You know what, I know that Machete Kills isn't exactly a spy movie, but it kind of is at the same time. I mean, it's as much a spy movie as Moonraker, since it stole its basic plot from it. Machete has to infiltrate places and kill people, and even though he's not an official spy, that's total spy material. He gets to sex up some ladies and shoot people and drive crazy vehicles, and have epic fights. That's all super spy stuff too. Fuck it, it is a spy movie, except there's no actual spying. It's all full frontal assault, and there's no way Danny Trejo is going undercover. Except, oh right, he totally does at that formal dinner thing. Boom! Spy work!
Let's just get this straight though, the Machete movies are terrible. They're outright bad movies. But they're also meant to be outright bad movies. They're supposed to be corny and cheesy and racist and sexist and vulgar and exploitative and violent to comedic extremes. It's basically Austin Powers but not as sharply comedic. Its laughs come from that "I can't believe what they just did" gut reaction to absurdity, whether it's someone's head exploding or Sofia Vergara firing off her "double D" boob guns or just the all around cheesy cgi effects that are intentionally unrefined. It's a smorgasbord of whackadoo ideas all put to use, nothings to much and let's not waste a single one.
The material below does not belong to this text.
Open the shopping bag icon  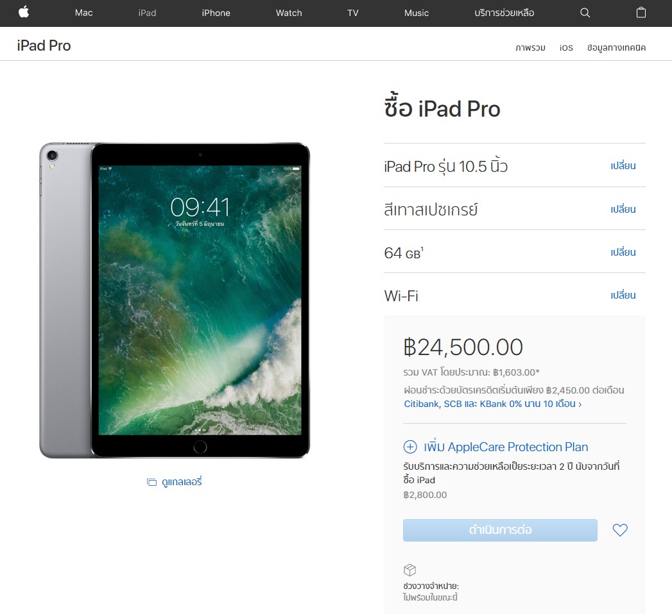pyautogui.click(x=641, y=12)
It's dumb brainrot fun though. It's over two hours long (and even then it's totally setting up a sequel...the film opens and closes with the trailer for Machete Kills Again...In Space), and it feels it. Something like this shouldn't really cross the 90 minute mark, and yet it's evident Rodriguez doesn't care. He just keeps propelling the film forward with goofy cameos (Charlie Sheen, Lady Gaga, Cuba Gooding Jr., Walton Goggins, amongst many others). Mel Gibson seems to be the perfect fit for a spectacle like this, especially as the lunatic bad guy who wants to blow up the Earth so that he can live in peace in space.
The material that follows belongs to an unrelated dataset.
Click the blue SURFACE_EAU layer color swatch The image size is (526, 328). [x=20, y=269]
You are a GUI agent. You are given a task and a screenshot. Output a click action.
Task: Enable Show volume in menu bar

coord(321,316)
There's really no point in going into too much detail about this film. There's so much ridiculousness that it's incredibly hard to single out what's good, what's bad, what I liked and what I didn't. It's relentless in its absurdity, and it doesn't care. It's like Axe Cop (the comic-turned-cartoon written by an 8-year-old and illustrated by his 30-year-old brother) put to feature-plus length. It's just a fountain of unfiltered ideas. If I were to rate this, it would fair poorly, and yet, I might wind up watching it again some day where something so utterly bizarre is the order of the day.